Por outro lado, o Brasil possui importância e grande relevância, na medida em que abriga em seu território a maior floresta tropical, incontestavelmente responsável pela oxigenação do planeta.
É certo que o século passado foi marcado pelo processo de industrialização, sobretudo com o emprego de combustível fóssil (petróleo, o carvão mineral e o gás natural), e que atualmente é responsável pela geração de milhares de empregos em todo o mundo nos mais diferentes segmentos.
Seja diretamente no sistema produtivo, seja na geração de energia por meio de termelétrica, transporte de bens, produção de embalagens, entre tantos outros segmentos em que é empregado o combustível fóssil, há certeza de que o modelo atual de produção e consumo não se sustenta e não justifica a sua manutenção em face do aquecimento global.
Medidas urgentes são necessárias.
Muito embora possa haver alguma divergência na classe científica, o fato é que o modelo atual deve ser superado, merece ser alterado sob pena de inviabilizar e comprometer a própria existência humana.

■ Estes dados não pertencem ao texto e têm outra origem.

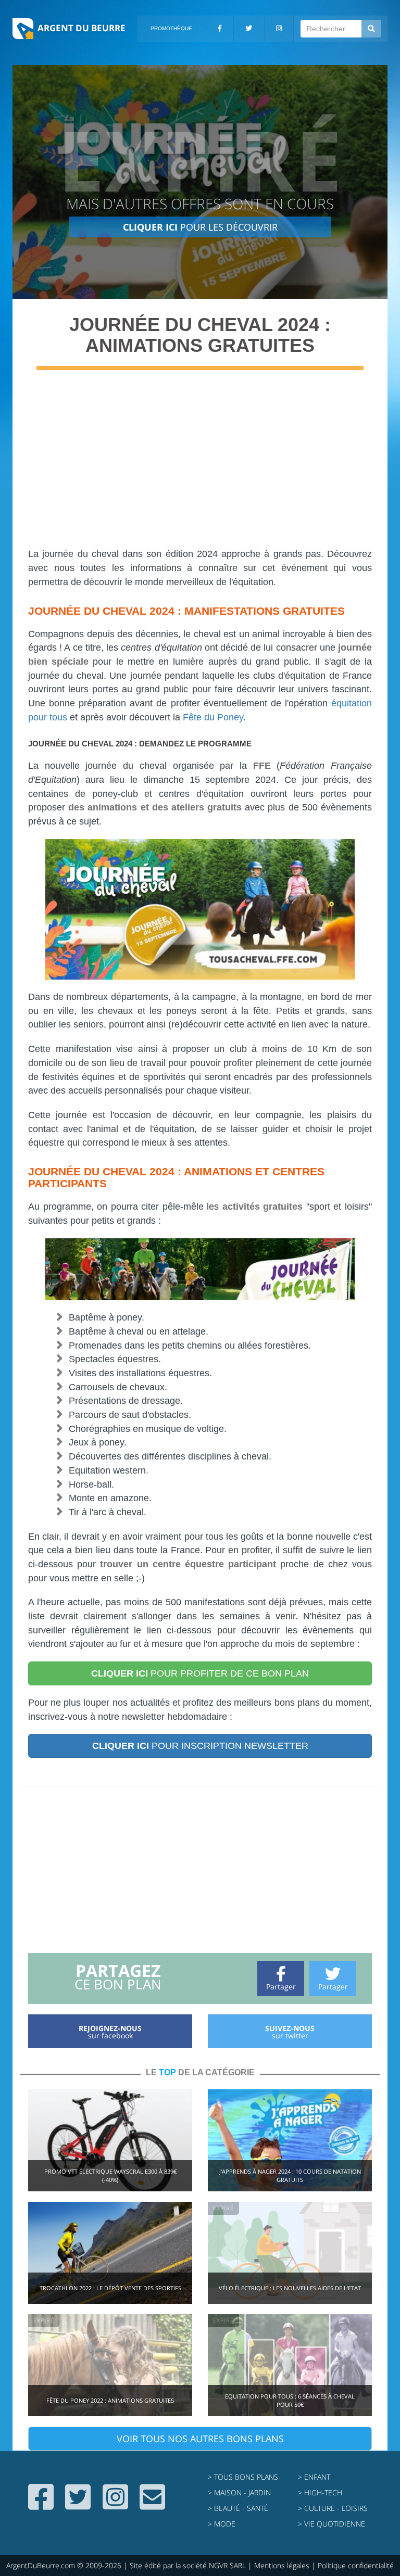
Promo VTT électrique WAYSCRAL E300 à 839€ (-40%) (110, 2175)
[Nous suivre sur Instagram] (115, 2505)
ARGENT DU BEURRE (82, 28)
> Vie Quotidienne (331, 2524)
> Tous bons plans (243, 2477)
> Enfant (314, 2477)
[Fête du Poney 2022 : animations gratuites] (110, 2364)
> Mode (221, 2524)
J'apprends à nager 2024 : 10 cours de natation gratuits (290, 2175)
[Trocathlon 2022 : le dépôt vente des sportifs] (110, 2252)
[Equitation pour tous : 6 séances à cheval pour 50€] (290, 2364)
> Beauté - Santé (238, 2508)
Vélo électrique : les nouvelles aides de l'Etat (290, 2288)
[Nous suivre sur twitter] (78, 2505)
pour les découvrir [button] (200, 227)
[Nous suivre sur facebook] (41, 2505)
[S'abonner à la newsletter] (152, 2505)
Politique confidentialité (356, 2565)
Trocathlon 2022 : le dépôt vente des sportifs (110, 2288)
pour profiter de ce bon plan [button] (200, 1673)
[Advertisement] (200, 464)
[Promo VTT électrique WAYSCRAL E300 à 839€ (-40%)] (110, 2139)
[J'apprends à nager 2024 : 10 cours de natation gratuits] (290, 2139)
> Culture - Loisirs (333, 2508)
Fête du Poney (213, 717)
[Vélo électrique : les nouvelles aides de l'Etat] (290, 2252)
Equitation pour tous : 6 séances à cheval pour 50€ (290, 2400)
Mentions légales (281, 2565)
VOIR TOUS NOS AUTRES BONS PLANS (200, 2438)
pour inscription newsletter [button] (200, 1746)
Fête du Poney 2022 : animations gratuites (110, 2400)
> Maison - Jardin (239, 2492)
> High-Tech (320, 2492)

O Brasil tem muito a contribuir, seja com conhecimento, seja com tecnologia. Exemplos disto são a utilização em larga escala do etanol como substitutivo da gasolina e do biodiesel (biocombustível renovável)11 em substituição ao diesel (não renovável). Ambas as alternativas são consideradas como fonte de energia mais limpa (redução em até 78% as emissões líquidas de CO2 em relação ao petróleo)12 e renovável, podendo ser empregadas nos mais diversos segmentos.
Tanto o etanol quanto o biocombustível caracterizam-se por ser um produto agrícola, renovável, biodegradável e não-tóxico, sendo uma solução de substituição ao petróleo possível e viável, face à reduzida emissão de gases causadores do aquecimento global.
O Brasil pode se beneficiar economicamente desta substituição de fonte de energia.
Aliado a isto, cresce no Brasil o emprego do sistema de geração de energia eólica, que atualmente apresenta grande competitividade com o sistema atual baseado na geração de energia hidroelétrica, além do emprego em grande escala da geração de energia solar.
O Brasil é um país tropical, favorecido pela localização geográfica e pela imensa extensão territorial, além da inigualável biodiversidade, o que motiva e justifica olhar e incluir a questão ambiental na pauta política, social e empresarial.
A biodiversidade brasileira contempla uma infinidade de recursos genéticos desconhecidos e ainda não estudados, merecendo, também por esta razão, ser preservada.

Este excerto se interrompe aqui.